Database on the cheap
Thursday, September 25, 2003

From my research on Postgres, it's not quite ready for prime time, especially regarding data integrity.

I'll make a strong suggestion for checking out SQL Server - find out *exactly* what your needs are, and talk to Microsoft or Microsoft Consulting about what the costs would be.

If what you're doing is so very important, you MUST make an informed decision, not a vague "it's too expensive, let's look elsewhere" one.

Look at it another way - let's say that Postgres might be approaching where you need it to be. From my experience with cutting-edge Linux clusters, going to that place means you will be investing a LOT of time and manpower on managing your solution instead of using the results of that solution.

What is your time worth? How much time will be risked/invested/lost on finding out if Postgres is "where you need it to be"? Can you afford to spend a month building a Postgres solution to see *if* it works? And if it doesn't, who do you have on tap to help you out? What's the Postgres talent pool like? What's it like for bleeding-edge solutions?

Only you know how important your work is. Only you know how calendar-critical it is. Only you can budget your licensing and manpower dollars.

Therefore you should get quotes and make it an informed decision.

Philo

Philo
Thursday, September 25, 2003

Avoid postgres - it has good SQL support and transactions, but it is a dog for performance and it is not very good in production.  I've not heard that their replication is anything past experimental or beta stages.

MySQL is solid and good for small, simple database needs, and has good support, but it won't scale to your needs.

You might want to look at SapDB or Firebird - both free, and they have better scalability characteristics than PostGres or MySQL.

If you are running a database that large, you may find that you spend more money on hardware than you would spend on an Oracle license in order to get it running quickly and reliably.

Colin Evans
Thursday, September 25, 2003

Nah - even at those sizes the database licensing generally outstrips hardware costs pretty quickly. But regarding Oracle vs. SQL Server, don't forget that SQL Server runs 25-50% of the cost of Oracle, and that Oracle costs don't include any of the tools that SQL Server ships with.

Philo

Philo
Thursday, September 25, 2003

What about http://firebird.sourceforge.net ?

GiorgioG
Thursday, September 25, 2003

Postgres isn't a dog anymore as its seen significant speed improvements since turning v7.  It may be sufficient to meet your needs. 

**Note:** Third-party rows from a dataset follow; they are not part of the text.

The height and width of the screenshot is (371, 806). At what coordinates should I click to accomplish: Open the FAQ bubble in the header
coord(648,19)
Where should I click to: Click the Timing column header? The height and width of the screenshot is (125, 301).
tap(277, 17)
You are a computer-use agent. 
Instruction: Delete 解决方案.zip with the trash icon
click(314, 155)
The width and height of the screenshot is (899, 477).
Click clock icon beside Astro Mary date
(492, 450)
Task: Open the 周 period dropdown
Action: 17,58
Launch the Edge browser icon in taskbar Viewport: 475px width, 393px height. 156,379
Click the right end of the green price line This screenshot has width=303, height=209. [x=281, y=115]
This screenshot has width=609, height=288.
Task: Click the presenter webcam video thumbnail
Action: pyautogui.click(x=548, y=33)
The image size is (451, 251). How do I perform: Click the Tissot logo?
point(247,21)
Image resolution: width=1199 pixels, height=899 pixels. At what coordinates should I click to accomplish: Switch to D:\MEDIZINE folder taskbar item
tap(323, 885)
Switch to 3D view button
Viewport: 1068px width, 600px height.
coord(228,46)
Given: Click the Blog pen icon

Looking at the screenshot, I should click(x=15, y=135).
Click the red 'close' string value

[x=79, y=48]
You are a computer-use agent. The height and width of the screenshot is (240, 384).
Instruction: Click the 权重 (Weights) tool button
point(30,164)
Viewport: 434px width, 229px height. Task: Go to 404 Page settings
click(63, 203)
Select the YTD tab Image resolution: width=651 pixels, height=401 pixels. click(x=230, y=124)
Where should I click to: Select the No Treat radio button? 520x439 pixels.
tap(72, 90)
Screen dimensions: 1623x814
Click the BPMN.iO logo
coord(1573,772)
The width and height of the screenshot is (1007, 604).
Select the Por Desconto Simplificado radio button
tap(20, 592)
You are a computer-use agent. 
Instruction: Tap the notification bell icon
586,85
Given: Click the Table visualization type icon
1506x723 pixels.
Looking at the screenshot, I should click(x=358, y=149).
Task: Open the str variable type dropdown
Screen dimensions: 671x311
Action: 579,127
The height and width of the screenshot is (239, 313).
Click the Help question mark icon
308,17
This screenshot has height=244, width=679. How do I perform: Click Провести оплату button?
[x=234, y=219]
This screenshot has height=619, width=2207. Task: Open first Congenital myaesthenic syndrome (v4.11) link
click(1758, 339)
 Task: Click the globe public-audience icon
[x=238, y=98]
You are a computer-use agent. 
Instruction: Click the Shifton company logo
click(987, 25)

One problem with asking IT people about these open source solutions is that they have a habit of getting better when you're not looking.  People still complain about MySQL not having referential integrity (well now it does with InnoDB and I think by default in v4).

The PostreSQL people have made a lot of changes in the last year and its worth asking their user groups a few pointed questions.  You might be surprised by how candid some of the lead devlopers are about their product's limitations.

Lou
Thursday, September 25, 2003

From the Firebird homepage:
"Firebird is a relational database offering many ANSI SQL-92 features"

Doesn't exactly inspire confidence, IMHO. More importantly, SQL-92 is the thing that lets you leverage experience across databases - that gives you a chance of getting an Oracle guy to help with MySQL or whatever. If you lose that, then you're in the realm of looking for "Firebird experts," which I suspect is a vanishingly small talent pool.

The point I've been alluding to, and I'll say it directly: license costs are often the cheapest part of a database installation. Your big problem is ongoing cost of operation. This isn't just how much you pay for a DBA, but how much does it cost you to, say, lose a month's data? Or to have queries take 10x as long to run? How about if the data is unavailable one day a week due to maintenance?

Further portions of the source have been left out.